[Saved data entries]
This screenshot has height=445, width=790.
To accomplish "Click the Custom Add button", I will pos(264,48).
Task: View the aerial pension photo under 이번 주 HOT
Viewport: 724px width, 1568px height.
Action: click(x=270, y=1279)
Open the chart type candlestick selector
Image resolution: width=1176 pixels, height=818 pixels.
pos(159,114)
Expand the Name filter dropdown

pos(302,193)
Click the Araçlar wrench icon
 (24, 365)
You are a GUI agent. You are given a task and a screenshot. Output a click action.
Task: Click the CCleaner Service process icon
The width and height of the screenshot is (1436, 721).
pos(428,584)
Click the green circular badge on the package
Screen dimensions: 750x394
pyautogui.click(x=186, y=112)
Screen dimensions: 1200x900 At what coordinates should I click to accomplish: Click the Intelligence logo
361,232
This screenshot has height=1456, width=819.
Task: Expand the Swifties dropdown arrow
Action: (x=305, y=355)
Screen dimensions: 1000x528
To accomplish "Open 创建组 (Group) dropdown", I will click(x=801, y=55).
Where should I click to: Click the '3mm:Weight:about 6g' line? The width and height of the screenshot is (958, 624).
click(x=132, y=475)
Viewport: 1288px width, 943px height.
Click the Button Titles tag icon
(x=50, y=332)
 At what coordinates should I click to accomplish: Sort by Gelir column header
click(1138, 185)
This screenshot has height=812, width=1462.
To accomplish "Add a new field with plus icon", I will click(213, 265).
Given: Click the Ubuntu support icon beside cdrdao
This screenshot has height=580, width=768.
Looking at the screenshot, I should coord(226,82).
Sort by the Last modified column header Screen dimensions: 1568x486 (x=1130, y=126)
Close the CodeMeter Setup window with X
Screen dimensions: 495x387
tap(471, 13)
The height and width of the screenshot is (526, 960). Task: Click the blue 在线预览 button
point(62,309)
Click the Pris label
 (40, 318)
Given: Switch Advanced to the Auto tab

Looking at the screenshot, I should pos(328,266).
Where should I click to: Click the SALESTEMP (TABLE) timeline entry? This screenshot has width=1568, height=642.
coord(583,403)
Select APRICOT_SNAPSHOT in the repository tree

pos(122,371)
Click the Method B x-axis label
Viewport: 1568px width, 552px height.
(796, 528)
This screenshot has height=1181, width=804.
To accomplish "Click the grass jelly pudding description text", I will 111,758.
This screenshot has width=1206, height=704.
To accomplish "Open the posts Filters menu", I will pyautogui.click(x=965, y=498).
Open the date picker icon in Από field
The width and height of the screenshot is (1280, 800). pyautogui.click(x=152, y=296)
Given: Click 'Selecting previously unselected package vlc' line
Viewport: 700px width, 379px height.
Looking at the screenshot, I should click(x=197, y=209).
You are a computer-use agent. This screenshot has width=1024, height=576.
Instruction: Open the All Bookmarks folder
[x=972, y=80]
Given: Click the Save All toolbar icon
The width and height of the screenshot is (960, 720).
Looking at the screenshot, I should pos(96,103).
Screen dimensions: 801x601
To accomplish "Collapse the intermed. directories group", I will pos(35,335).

[Problem to solve] From the line that contains "Given: Switch Advanced to the Auto tab" through the end of the records above, print every line exactly and nothing else.

[Answer to the exercise]
Given: Switch Advanced to the Auto tab

Looking at the screenshot, I should pos(328,266).
Where should I click to: Click the SALESTEMP (TABLE) timeline entry? This screenshot has width=1568, height=642.
coord(583,403)
Select APRICOT_SNAPSHOT in the repository tree

pos(122,371)
Click the Method B x-axis label
Viewport: 1568px width, 552px height.
(796, 528)
This screenshot has height=1181, width=804.
To accomplish "Click the grass jelly pudding description text", I will 111,758.
This screenshot has width=1206, height=704.
To accomplish "Open the posts Filters menu", I will pyautogui.click(x=965, y=498).
Open the date picker icon in Από field
The width and height of the screenshot is (1280, 800). pyautogui.click(x=152, y=296)
Given: Click 'Selecting previously unselected package vlc' line
Viewport: 700px width, 379px height.
Looking at the screenshot, I should click(x=197, y=209).
You are a computer-use agent. This screenshot has width=1024, height=576.
Instruction: Open the All Bookmarks folder
[x=972, y=80]
Given: Click the Save All toolbar icon
The width and height of the screenshot is (960, 720).
Looking at the screenshot, I should pos(96,103).
Screen dimensions: 801x601
To accomplish "Collapse the intermed. directories group", I will pos(35,335).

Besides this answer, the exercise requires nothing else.